Diabetic Gangrene

This post is an answer to the Case – Black Toe

What is the, pretty obvious, diagnosis?

Diabetic gangrene of the left foot with clinical evidence of diabetic neuropathy.

What factors in his diabetes contributed towards development of the gangrene?

  • Diabetic microangiopathy: This affects the blood vessels at arteriolar level with subintimal hyperplasia. The same pathology leads to the characteristic changes of diabetic retinopathy.
  • The poorly controlled diabetes also predisposes to infection of the poorly vascularized tissues.
  • Diabetic neuropathy (typically glove and stocking distribution of diminished sensation): This increases the risk of minor, unnoticed trauma to the skin of the foot, allowing ingress of bacteria into the ischaemic soft tissues.

How should the patient be treated initially?

He requires emergency hospital admission. The diabetes is brought under control with insulin and diet adjustment. Broad spectrum antibiotic treatment is commenced after a bacteriological swab has been taken, the organisms identified and their sensitivities determined. Smoking is vetoed.

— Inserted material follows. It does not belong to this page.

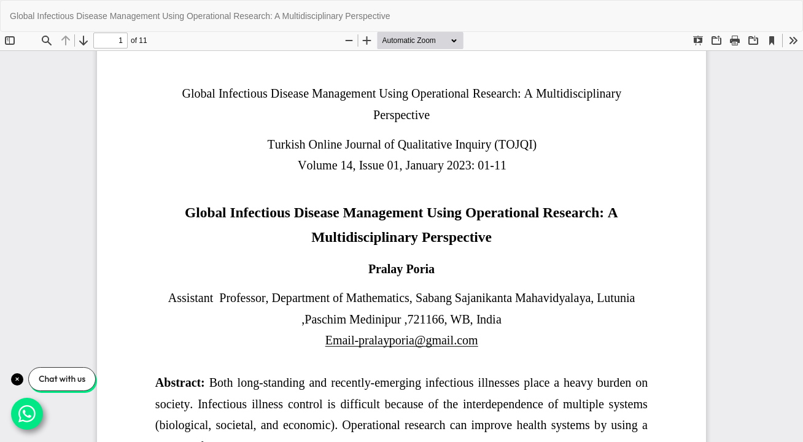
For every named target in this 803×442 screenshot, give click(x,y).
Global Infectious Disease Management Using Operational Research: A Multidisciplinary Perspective (200, 16)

Is major amputation likely to be necessary in this patient?

This is unlikely in the first instance. The peripheral pulses are present, so this is a local phenomenon due to the factors already described. Under a general anaesthetic, all the necrotic tissues are excised as a forefoot amputation, resulting in a deformed but useful foot.

If the patient persists in smoking and continues ignoring his diabetes he will inevitably develop further diabetic complications necessitating a more proximal amputation.